:: Text segment ::
- - - - -

My husband sees house rules as the mark of a skilled gm. I see them as par for the course. They’re very different viewpoints… but we game together happily, because there’s a comfortable middle ground.

Strategies

Some game strategies to keep in mind, via Rob Donaghue.

I always found it odd at the casual disdain that Wujcik had for rules. I don’t mean it as some sort of pejorative statement. One of my personal beliefs is never speak ill of the dead because they can no longer defend themselves. But he really enjoyed skirting, if not ignoring, rules.

It is what makes the rule system for Amber so frustrating. In game design, the rules must reflect the world, genre, tone, and relative level of realism the game is aiming for. The rules need to be able to account for everything that the game creator feels must be accounted for in order for the player to have the experience that the game designer wanted. That’s why I will always go back to the rules and try to find ways to justify it in the rules.

Heck, rules do more than just define a world. We cannot play games without rules. The rules define what the game ultimately is. To say “there are no rules” is to also say “there is no game.” There has to be something there in order for the game to work, at least on some level. The rules are there and agreed upon by all parties before the game begins. Without the rules, I cannot even imagine what there will be, but I know what won’t be there. The game of Amber.

-Michael Zack, Amber Diceless RPG Yahoo!Group

(Bolded emphasis mine.)

There are two reasons why this post struck me so strongly.

- - - - -

:: Raw records ::
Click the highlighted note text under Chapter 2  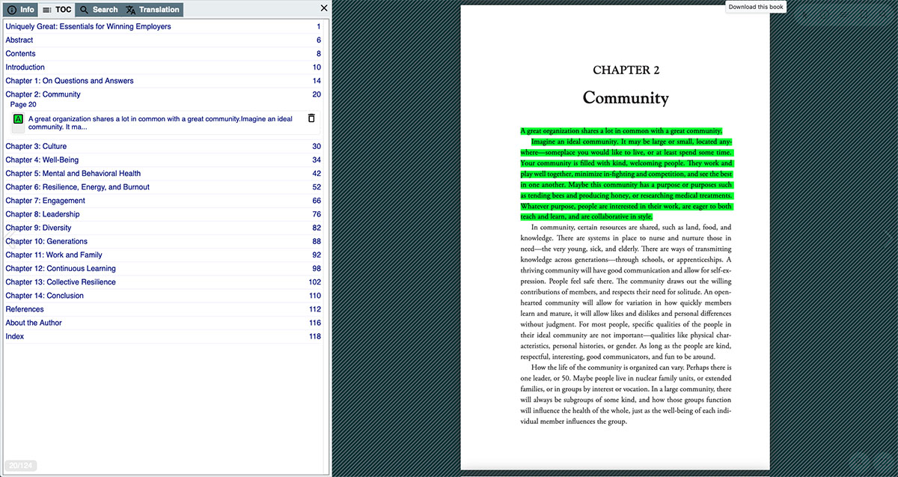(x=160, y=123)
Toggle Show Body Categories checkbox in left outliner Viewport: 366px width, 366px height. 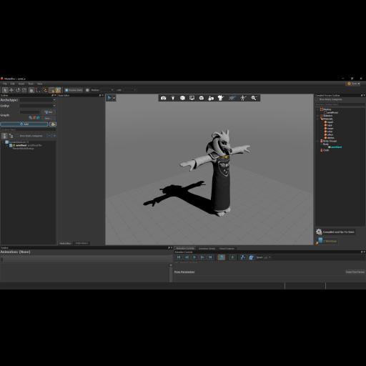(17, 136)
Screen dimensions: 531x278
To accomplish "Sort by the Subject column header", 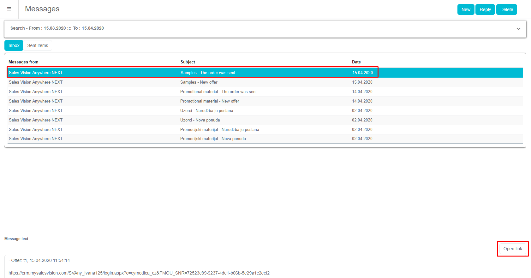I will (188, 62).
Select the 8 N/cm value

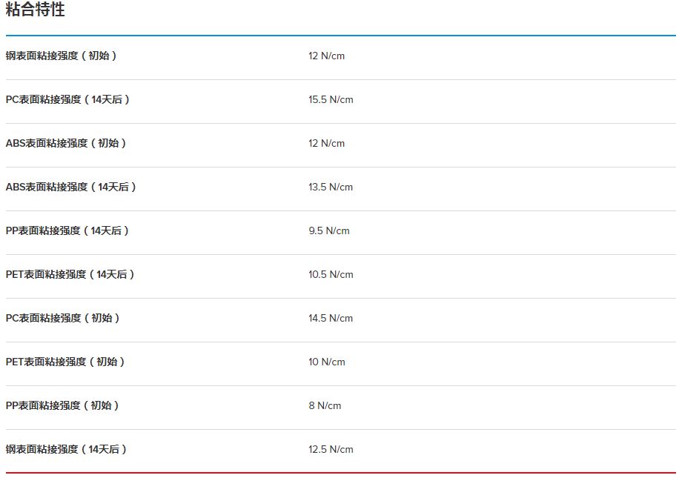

- - - - -

:: Given request ::
Resume the post on house rules and game rules after its last sentence. The records play no part in this exercise.

:: The reply ::
One, of course, is obvious: the truth of it. Wujick played fast and loose with the rules, and expects GMs of the Amber DRPG to do the same – and it’s frusterating beyond belief. He put the framework of a loose box around the world of Amber, and expected everyone to think outside of it. It relies entirely on good GM calls – and almost excludes new GMs by the very fact that it does.

Frusterating.

The second is not so obvious, but it should be. After all, what applies to the game also applies to the Family game, right?

The rules were written before you were born, aren’t actually written down on paper anywhere, and the other players are often terrible at explaining them to you… but there are rules.

I suggest that ADRPG, perhaps more than any other roleplaying game I have played, depends on conforming to Zelazny’s style and vision for the multiverse. While items played a larger role in Merlins’ chronicles than Corwins’, it was still the brains and abilities of the characters (including emergently sentient items such as Ghostwheel) that dominated the story; as the GM, I believe it’s up to you to keep items from dominating your story too, however you choose to do that.

-David Van Dyche, Amber Diceless RPG Yahoo!Group

This makes enormous sense to me as a GM, and I think I’m going to present it without otherwise commenting.

It is not merely that the PCs all know each other, rather that they are all parts of the same community, so they know (and, importantly, are known[ by]) the whole community. A member of the group who is not a member of the community is an anomaly.

(from Rob Donaghue, here)

I had to think a while – and read the whole post a few times – to see how what the author was saying applied to Amber.

In the end, it was those two sentences that made it all make sense.

Dalt is an anomaly, where the redheads are not, even though both attacked Amber: they are part of the community, he is not. The same could be said at first of Rinaldo, although he quickly joins the community merely on the strength of knowing first Merlin and then Vialle. Brand is part of the community and chooses to leave it, becoming the anomaly.

What a fascinating thought.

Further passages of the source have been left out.